Saved data entries:
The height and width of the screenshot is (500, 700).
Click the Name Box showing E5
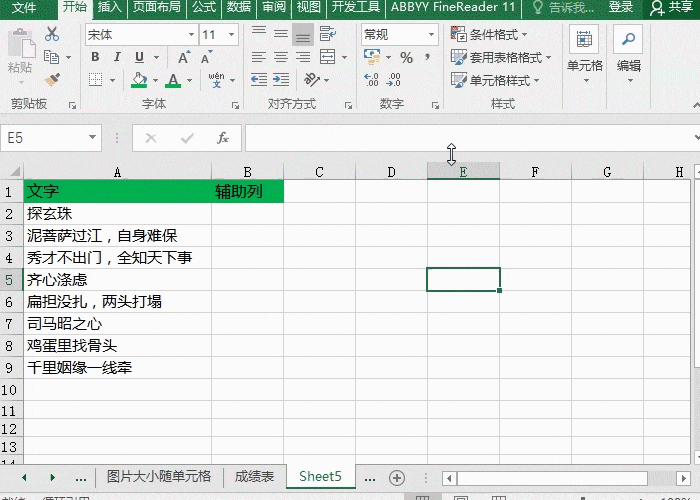42,138
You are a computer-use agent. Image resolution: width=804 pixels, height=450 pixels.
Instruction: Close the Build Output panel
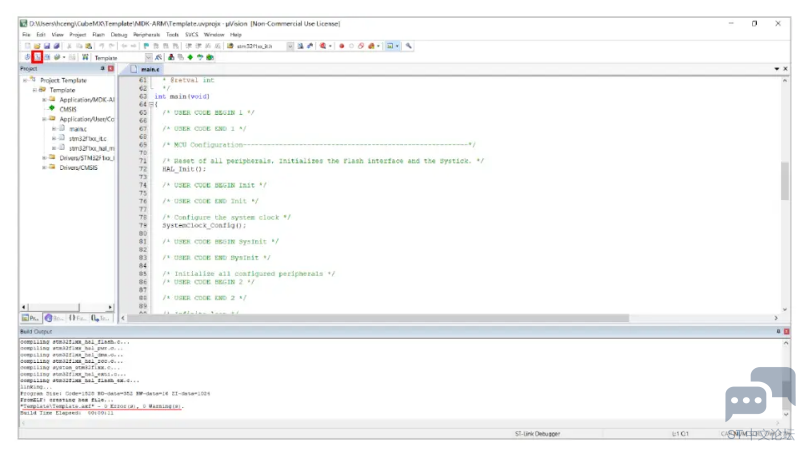click(x=787, y=332)
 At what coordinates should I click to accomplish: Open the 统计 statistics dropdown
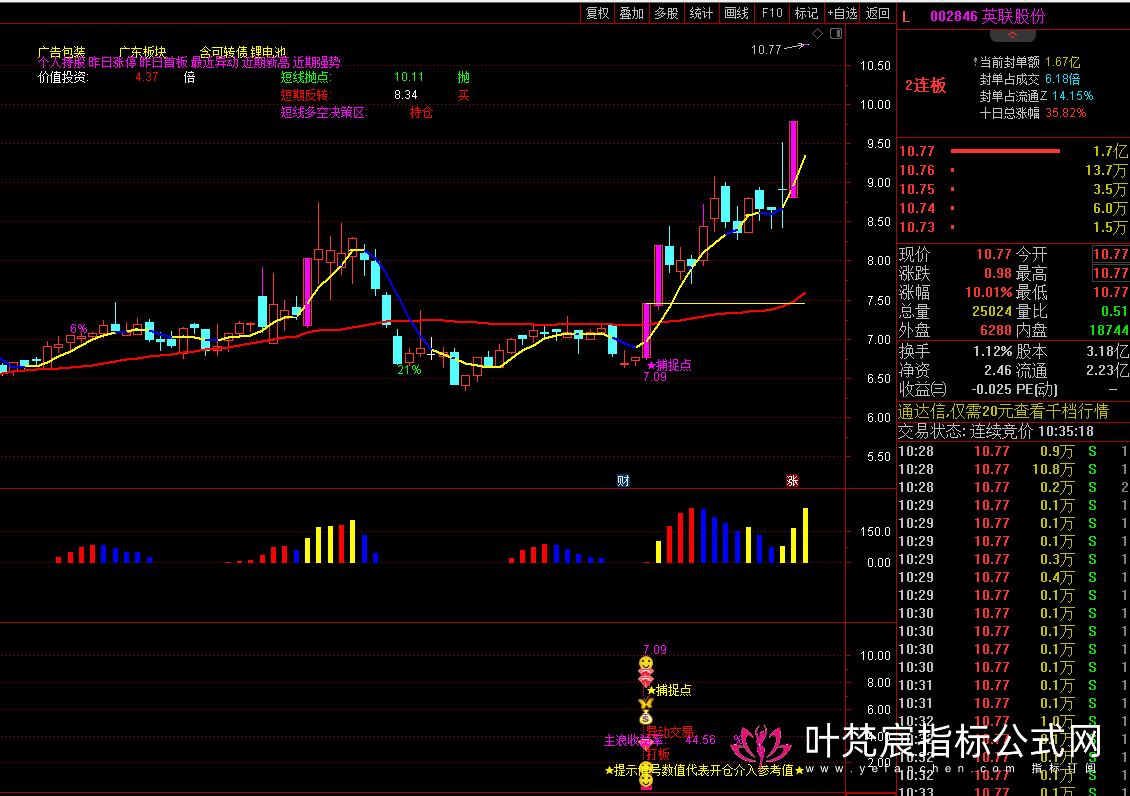[x=702, y=13]
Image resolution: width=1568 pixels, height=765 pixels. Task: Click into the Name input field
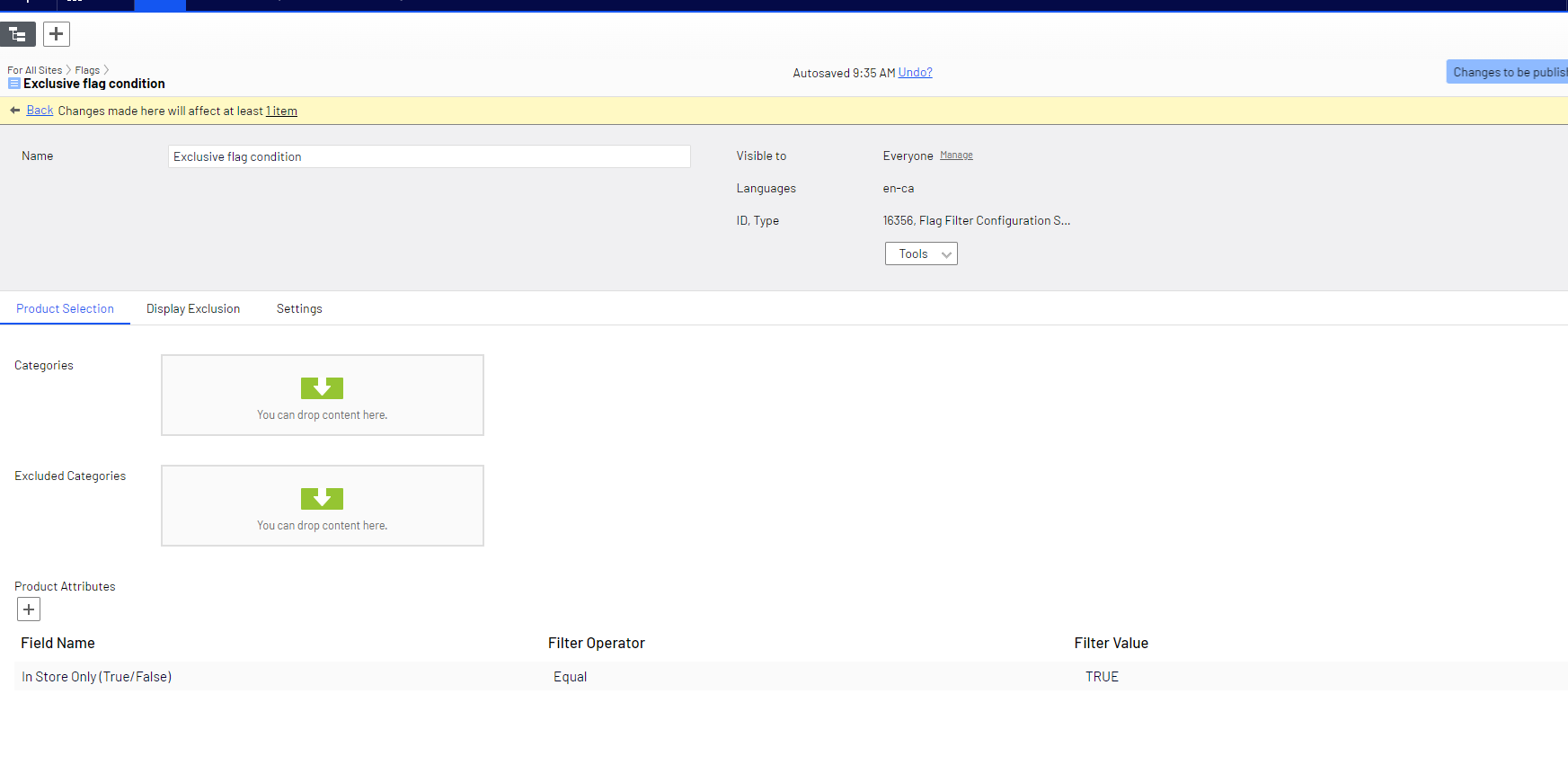coord(429,156)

**Your task**
The result should be every entry, word for word, and no pictures.

**Output of the task**
The height and width of the screenshot is (500, 700).
Click the Name Box showing E5
42,138
You are a computer-use agent. Image resolution: width=804 pixels, height=450 pixels.
Instruction: Close the Build Output panel
click(x=787, y=332)
 At what coordinates should I click to accomplish: Open the 统计 statistics dropdown
[x=702, y=13]
Image resolution: width=1568 pixels, height=765 pixels. Task: Click into the Name input field
coord(429,156)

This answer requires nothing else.